(Provided information begins)

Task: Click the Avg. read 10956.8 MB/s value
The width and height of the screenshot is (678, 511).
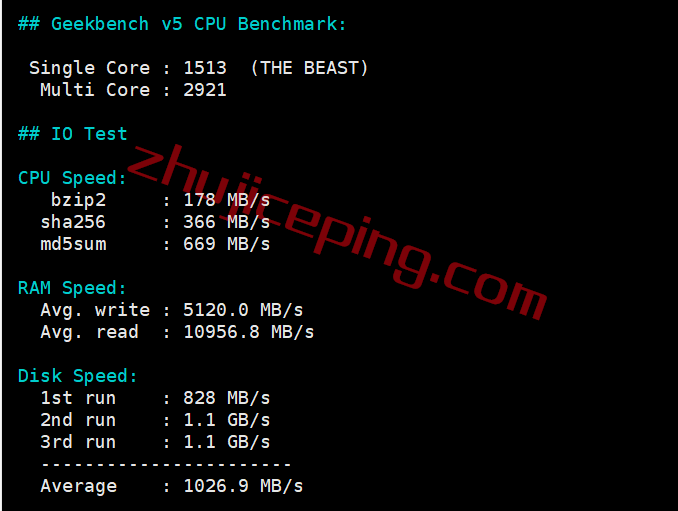Action: pos(249,332)
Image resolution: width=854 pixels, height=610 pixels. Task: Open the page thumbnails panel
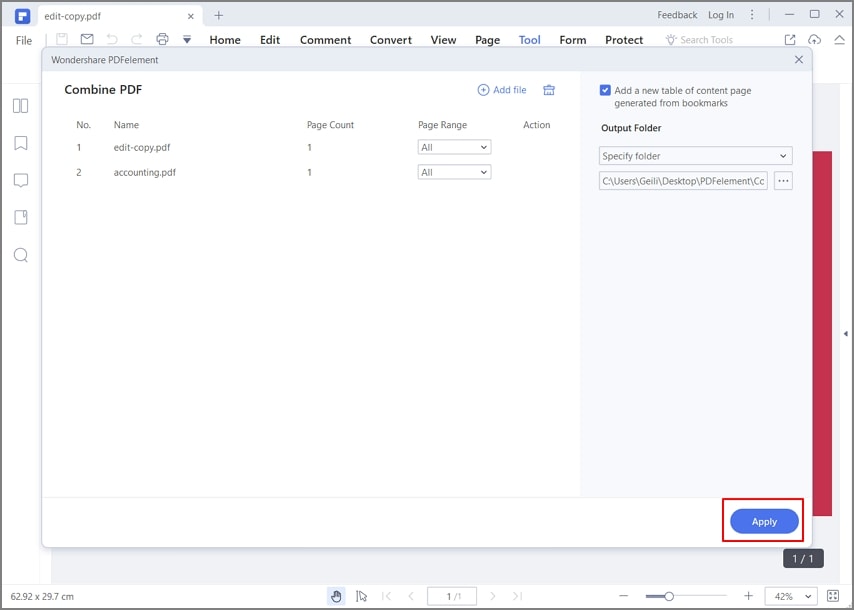tap(20, 105)

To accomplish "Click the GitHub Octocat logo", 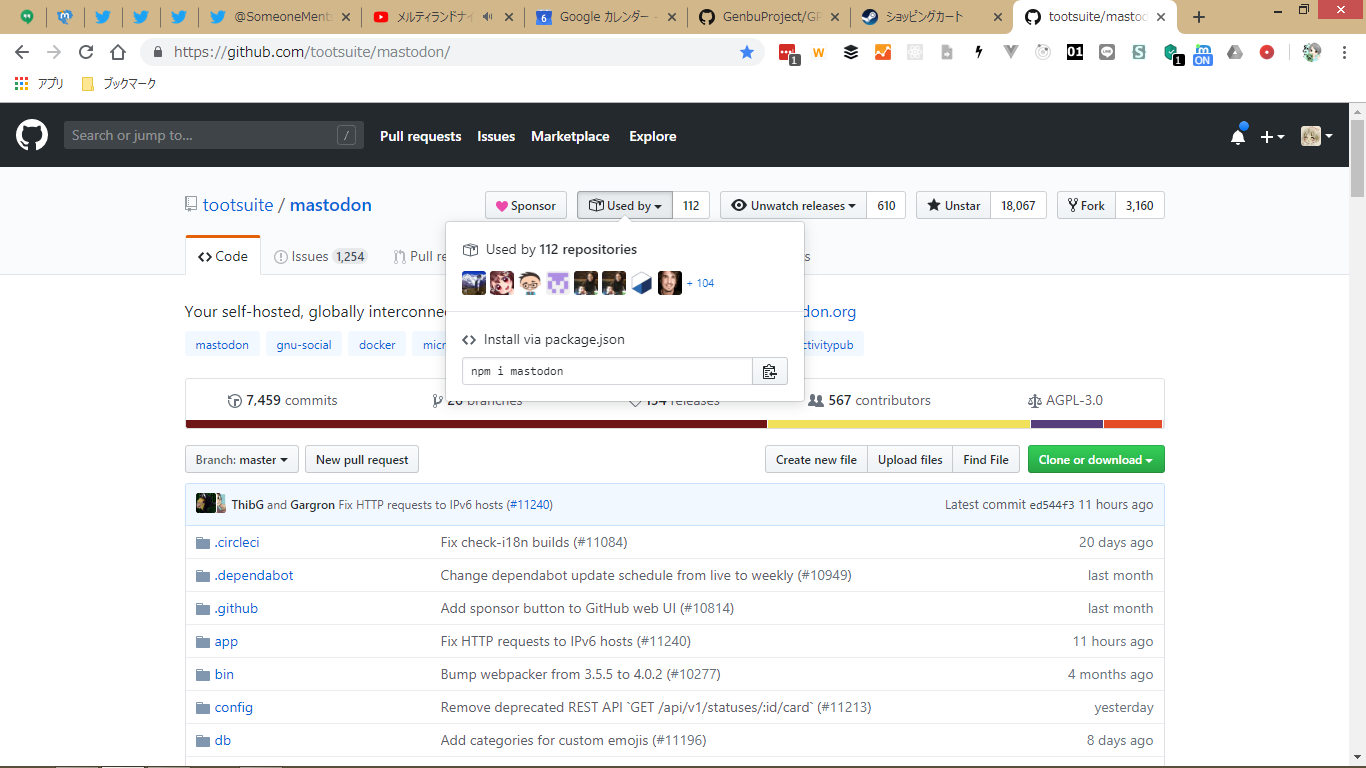I will pos(32,135).
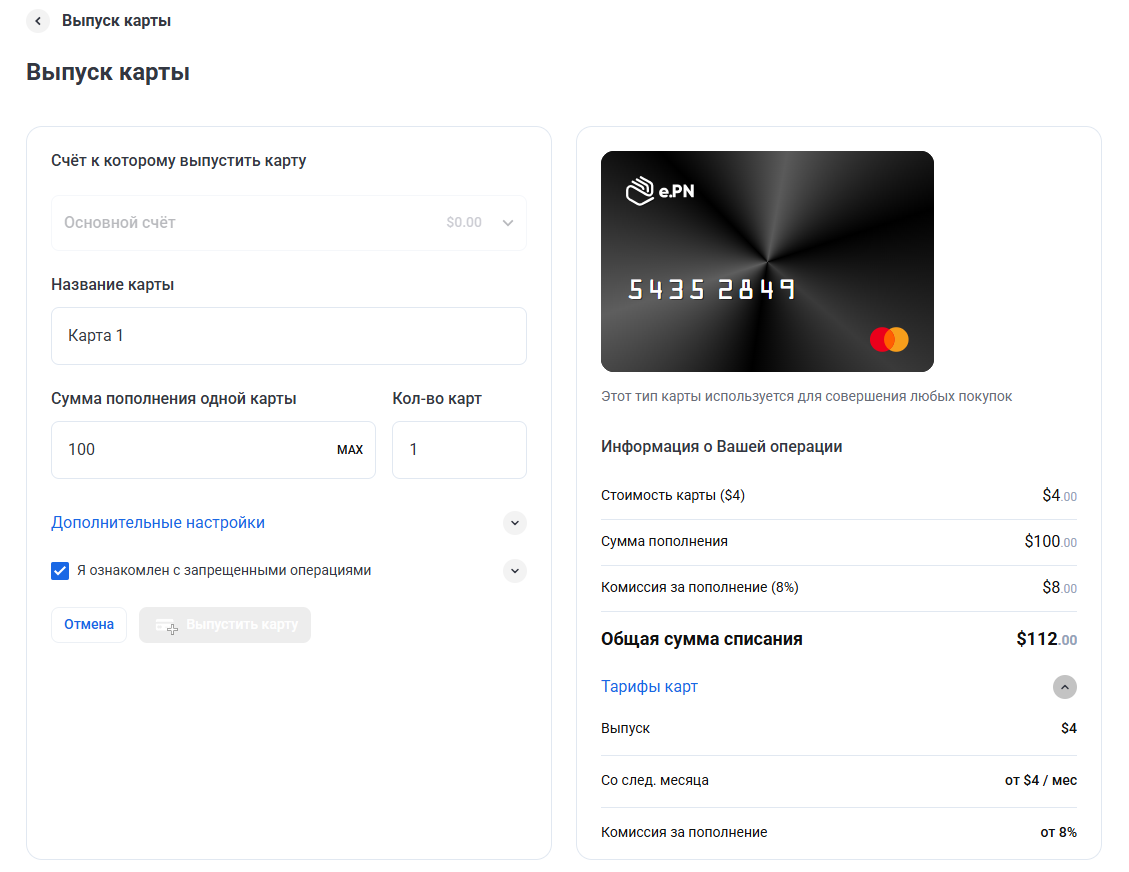
Task: Click the "Выпуск карты" breadcrumb label
Action: (116, 21)
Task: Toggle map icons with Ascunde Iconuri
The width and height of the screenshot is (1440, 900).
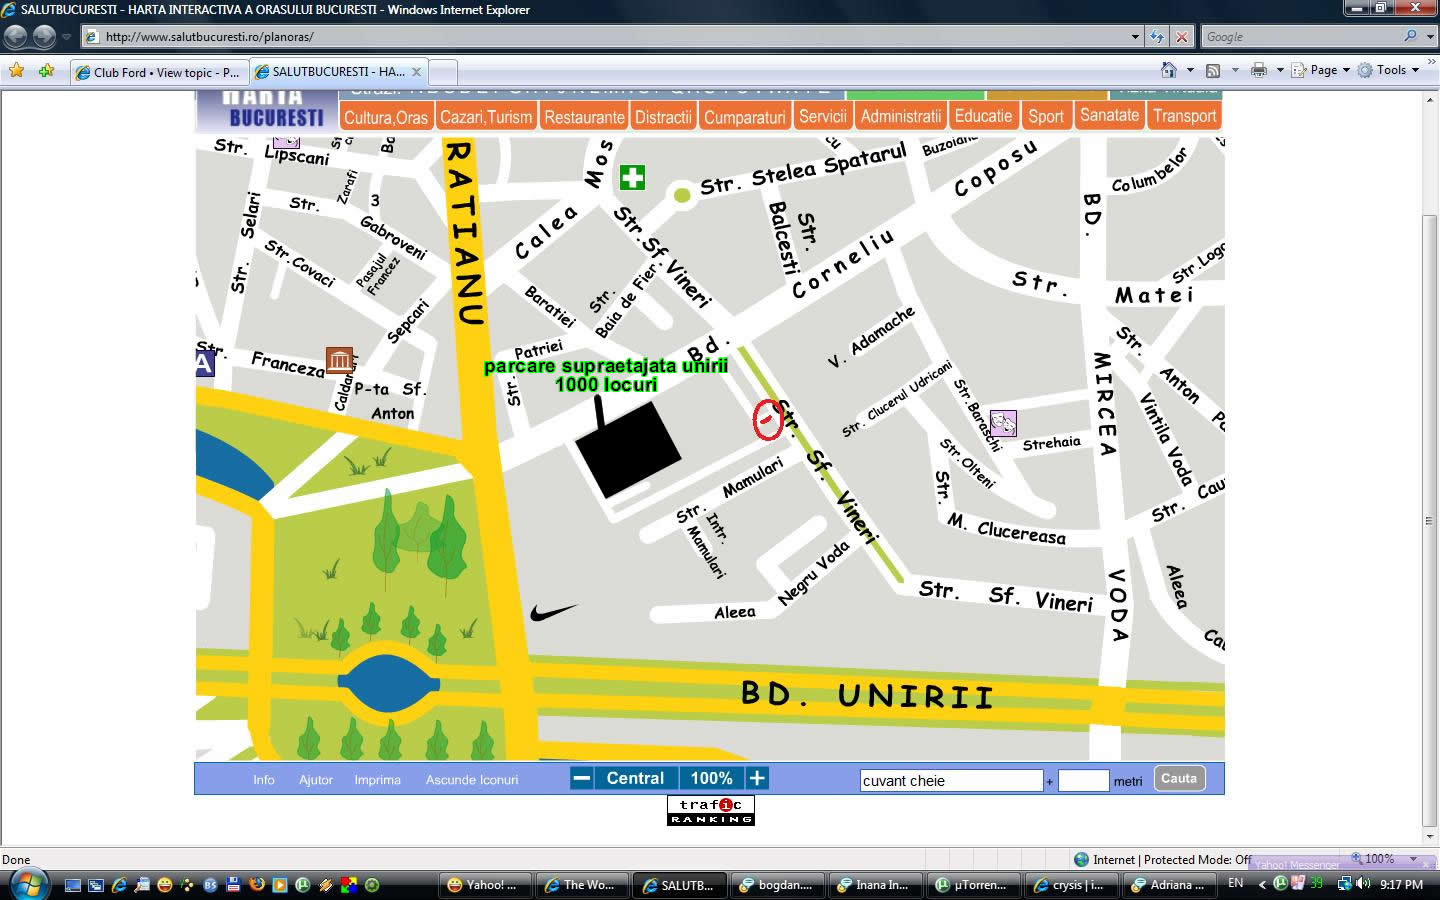Action: tap(472, 780)
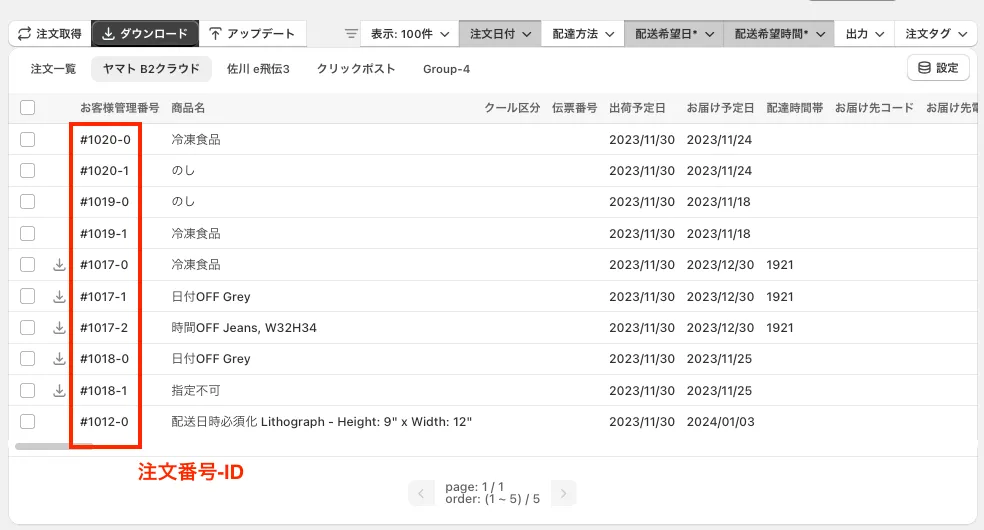This screenshot has height=530, width=984.
Task: Click the horizontal scrollbar under the table
Action: point(55,446)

(Provided information ends)

◆ The problem ◆
Begin with the line that has "The width and height of the screenshot is (1440, 900)." and continue to the last line of the entries, printing each line exactly and nothing else; include both ends and skip the pictures.

◆ Response to this exercise ◆
The width and height of the screenshot is (1440, 900).
Action: tap(472, 780)
This screenshot has height=530, width=984.
Task: Click the horizontal scrollbar under the table
Action: point(55,446)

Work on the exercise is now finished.